■ **Problem to work on**
Where a line holds the word "each", copy that line from the data below.
*** Opening of Source material ***
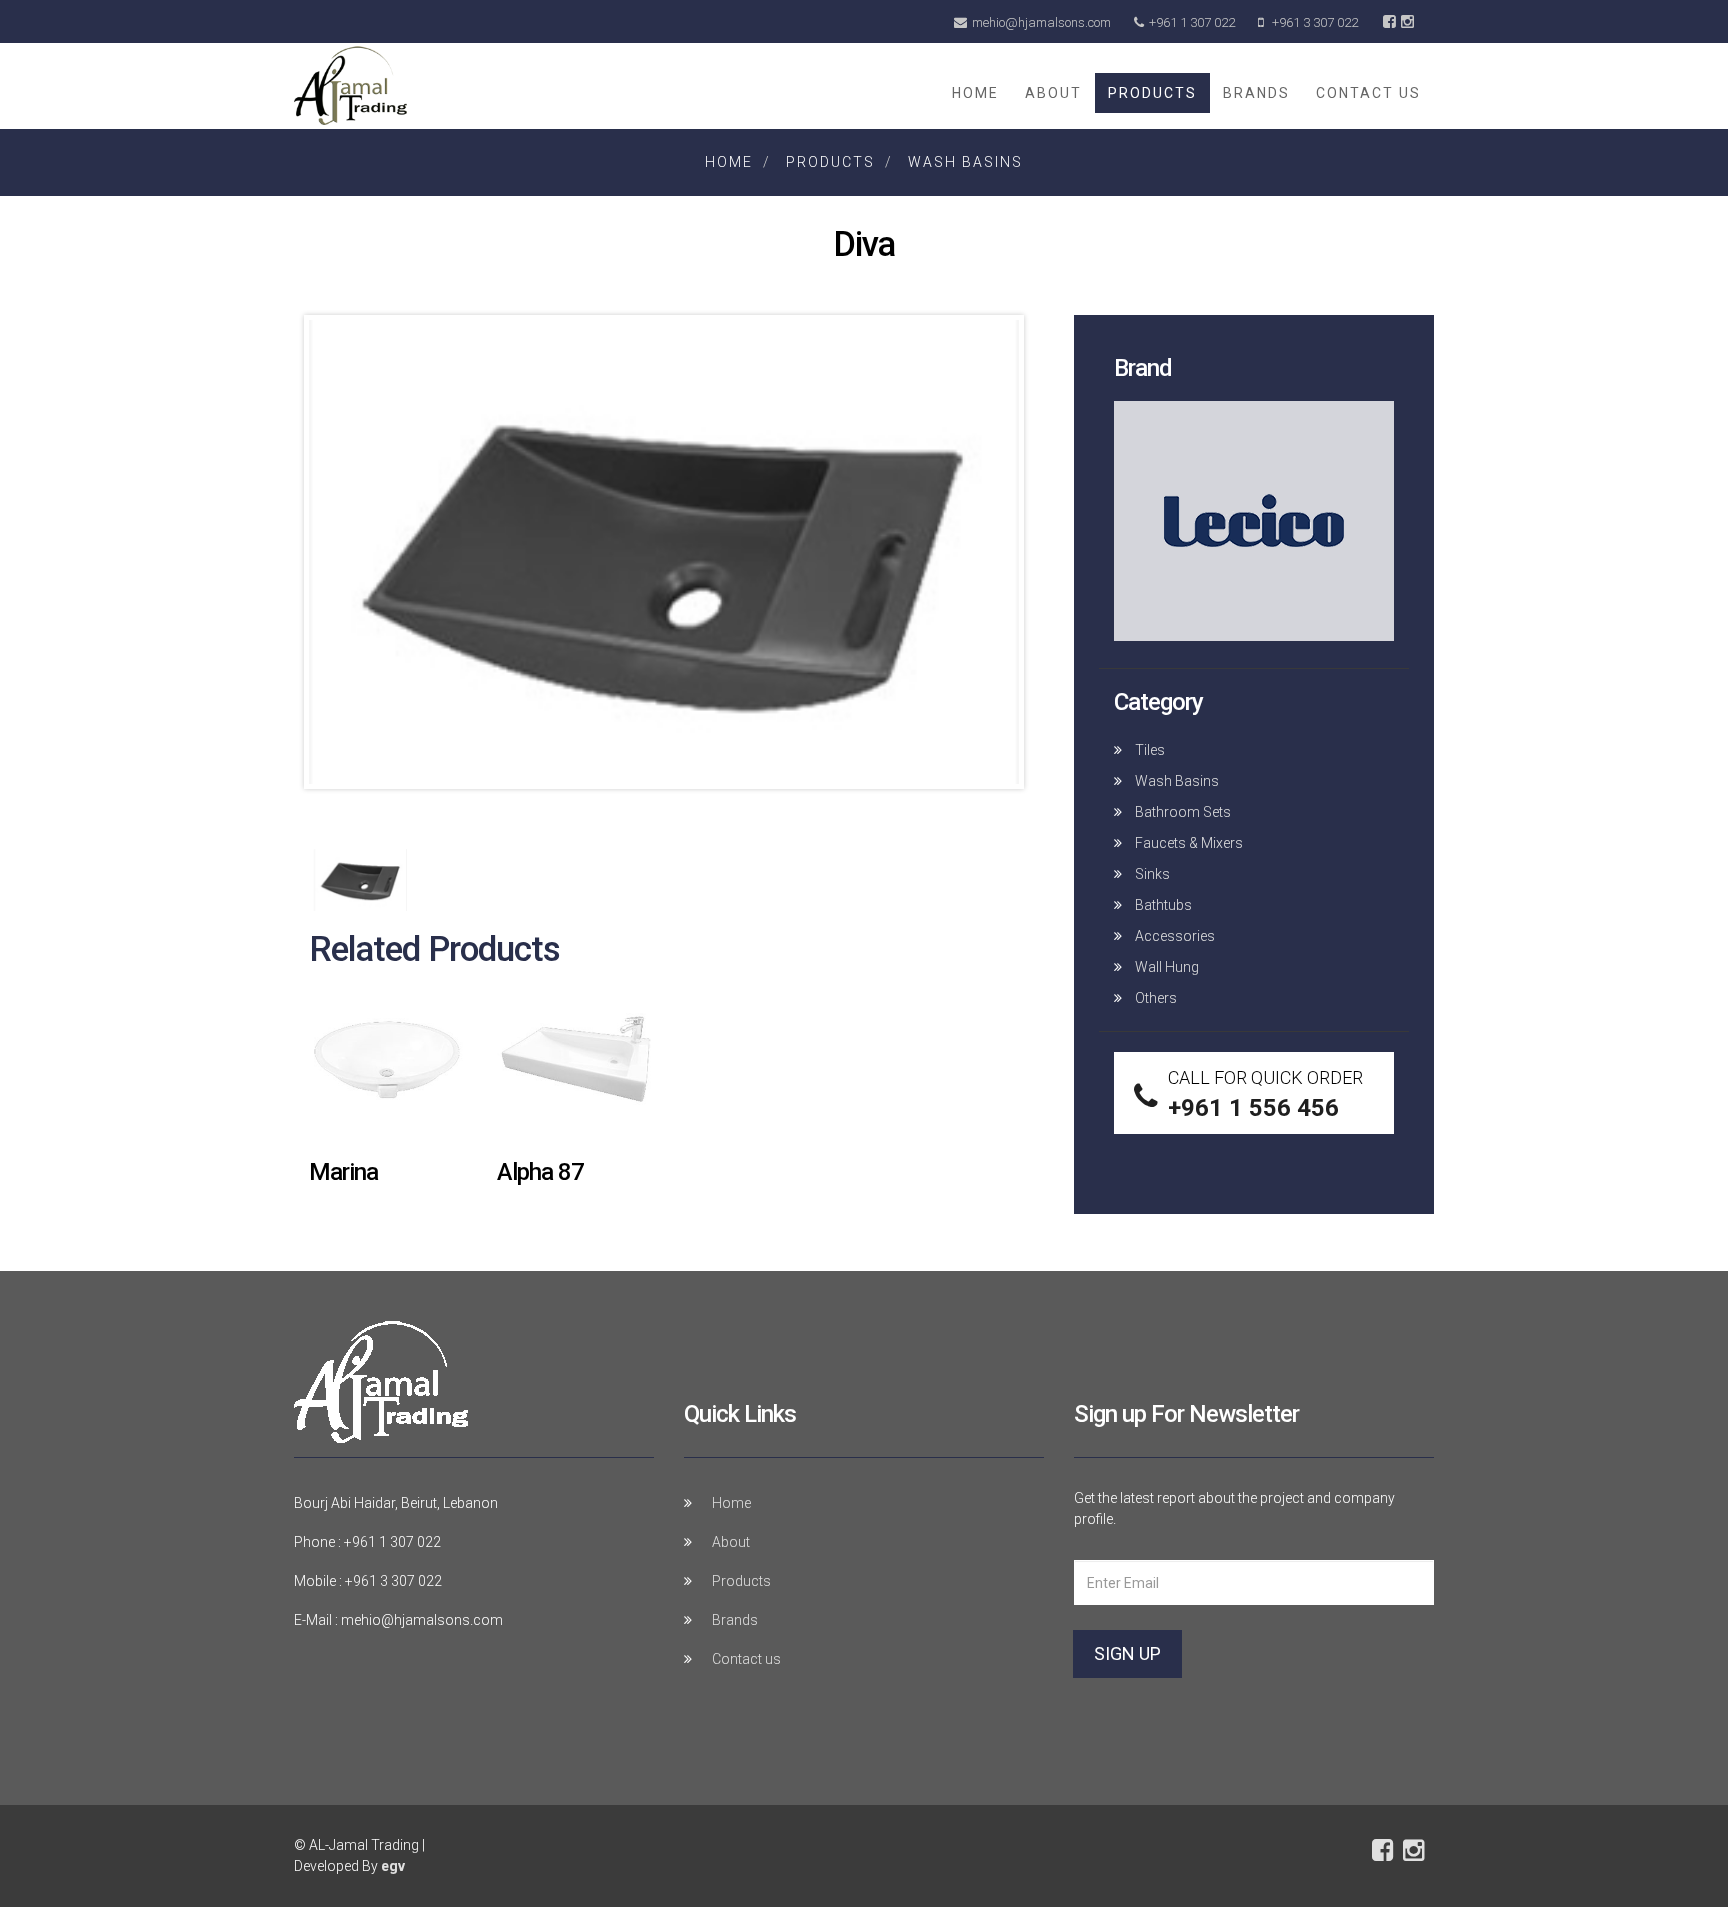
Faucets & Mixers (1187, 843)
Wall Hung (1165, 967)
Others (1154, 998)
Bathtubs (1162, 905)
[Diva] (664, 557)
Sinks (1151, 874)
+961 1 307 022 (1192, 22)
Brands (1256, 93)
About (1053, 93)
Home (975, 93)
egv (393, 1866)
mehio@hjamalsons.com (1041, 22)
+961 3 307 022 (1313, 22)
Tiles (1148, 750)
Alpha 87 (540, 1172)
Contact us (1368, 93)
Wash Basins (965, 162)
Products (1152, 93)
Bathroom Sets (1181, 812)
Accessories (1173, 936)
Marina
*** Close of Source material ***
*** Opening of Source material ***
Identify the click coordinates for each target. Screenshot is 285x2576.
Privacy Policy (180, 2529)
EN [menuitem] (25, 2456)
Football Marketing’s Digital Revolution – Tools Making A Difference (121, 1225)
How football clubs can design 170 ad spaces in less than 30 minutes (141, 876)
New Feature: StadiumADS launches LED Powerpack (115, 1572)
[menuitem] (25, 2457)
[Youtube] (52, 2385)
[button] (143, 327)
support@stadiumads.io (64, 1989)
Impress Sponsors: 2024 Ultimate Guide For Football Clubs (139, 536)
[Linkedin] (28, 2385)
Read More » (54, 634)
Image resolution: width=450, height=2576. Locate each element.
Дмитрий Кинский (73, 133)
*** Close of Source material ***
■ **Solved problem**
Identify the click coordinates for each target. Screenshot is 285x2576.
Image resolution: width=450, height=2576. Locate each element.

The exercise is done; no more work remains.